Original Story: Residential cameras in a neighborhood of Griffith Park just 1 ½ miles south of the Hollywood Sign captured the footage of the cougar slowly wandering a street lined with cars.
After learning of his existence in Griffith Park in 2012, researchers tracked the cat down and attached a radio collar to his neck to monitor his movements. P-22 is the most urban mountain lion in Southern California, according to the Los Angeles Times.
If you watch the video closely, you can see the collar around the cougar’s neck, indicating that he is P-22.

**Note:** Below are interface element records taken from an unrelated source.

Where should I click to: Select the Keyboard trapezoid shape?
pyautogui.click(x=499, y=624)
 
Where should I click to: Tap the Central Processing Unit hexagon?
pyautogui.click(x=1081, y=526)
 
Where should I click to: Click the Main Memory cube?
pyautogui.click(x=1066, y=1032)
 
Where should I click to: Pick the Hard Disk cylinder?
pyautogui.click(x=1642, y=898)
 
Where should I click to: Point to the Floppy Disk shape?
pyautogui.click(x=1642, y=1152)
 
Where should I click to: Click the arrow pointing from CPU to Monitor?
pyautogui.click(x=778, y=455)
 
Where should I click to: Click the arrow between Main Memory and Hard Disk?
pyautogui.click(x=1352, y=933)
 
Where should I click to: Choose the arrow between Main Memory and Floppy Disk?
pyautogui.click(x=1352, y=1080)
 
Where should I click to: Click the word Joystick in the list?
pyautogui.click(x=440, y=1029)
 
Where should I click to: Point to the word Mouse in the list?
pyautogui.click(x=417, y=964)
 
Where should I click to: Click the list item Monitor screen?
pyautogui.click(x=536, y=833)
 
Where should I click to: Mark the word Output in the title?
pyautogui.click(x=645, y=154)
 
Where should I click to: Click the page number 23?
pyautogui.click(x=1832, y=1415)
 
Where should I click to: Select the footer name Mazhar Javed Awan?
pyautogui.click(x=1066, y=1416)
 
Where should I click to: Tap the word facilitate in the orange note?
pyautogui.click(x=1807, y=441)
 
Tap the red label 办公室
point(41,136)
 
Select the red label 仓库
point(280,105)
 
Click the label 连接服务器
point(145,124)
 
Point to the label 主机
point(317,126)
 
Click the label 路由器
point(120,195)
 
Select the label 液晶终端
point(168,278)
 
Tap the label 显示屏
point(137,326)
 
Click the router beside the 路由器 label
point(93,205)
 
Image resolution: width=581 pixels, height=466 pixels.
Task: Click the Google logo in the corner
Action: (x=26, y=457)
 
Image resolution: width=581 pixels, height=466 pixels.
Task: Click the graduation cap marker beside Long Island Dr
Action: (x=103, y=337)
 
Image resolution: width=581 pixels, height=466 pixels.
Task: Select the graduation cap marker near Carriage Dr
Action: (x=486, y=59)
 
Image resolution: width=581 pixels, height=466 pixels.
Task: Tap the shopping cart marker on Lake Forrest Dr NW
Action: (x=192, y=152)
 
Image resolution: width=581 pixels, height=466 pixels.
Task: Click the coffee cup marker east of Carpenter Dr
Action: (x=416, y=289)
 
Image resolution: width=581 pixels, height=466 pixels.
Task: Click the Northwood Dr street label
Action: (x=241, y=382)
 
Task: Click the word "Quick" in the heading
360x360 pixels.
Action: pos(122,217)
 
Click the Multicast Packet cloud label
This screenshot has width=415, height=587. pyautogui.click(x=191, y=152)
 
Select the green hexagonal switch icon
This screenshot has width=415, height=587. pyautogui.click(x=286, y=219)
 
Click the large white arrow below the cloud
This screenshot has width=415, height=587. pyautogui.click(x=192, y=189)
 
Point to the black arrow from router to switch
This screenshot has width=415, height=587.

P-22 splits his time between Griffith Park and the Santa Monica Mountains Federal Park. The journey between the two locations is treacherous, according to Santa Monica Mountains federal park spokeswoman Kate Kuykendall.
“It was kind of an amazing journey,” said Kuykendall. “He came from the Santa Monica Mountains and that means he crossed the 101 and 405 freeways to reach Griffith Park, which is incredible.”
P-22 also took the spotlight back in 2012, when National Geographic photographer Steve Winter photographed him in front of the Hollywood Sign.
Mountain lions are elusive and powerful predators. Earlier this year, a mountain lion was believed to have attacked a California homeless man in his encampment. And recently, a mountain lion killed a 100-pound dog in Fontana, California.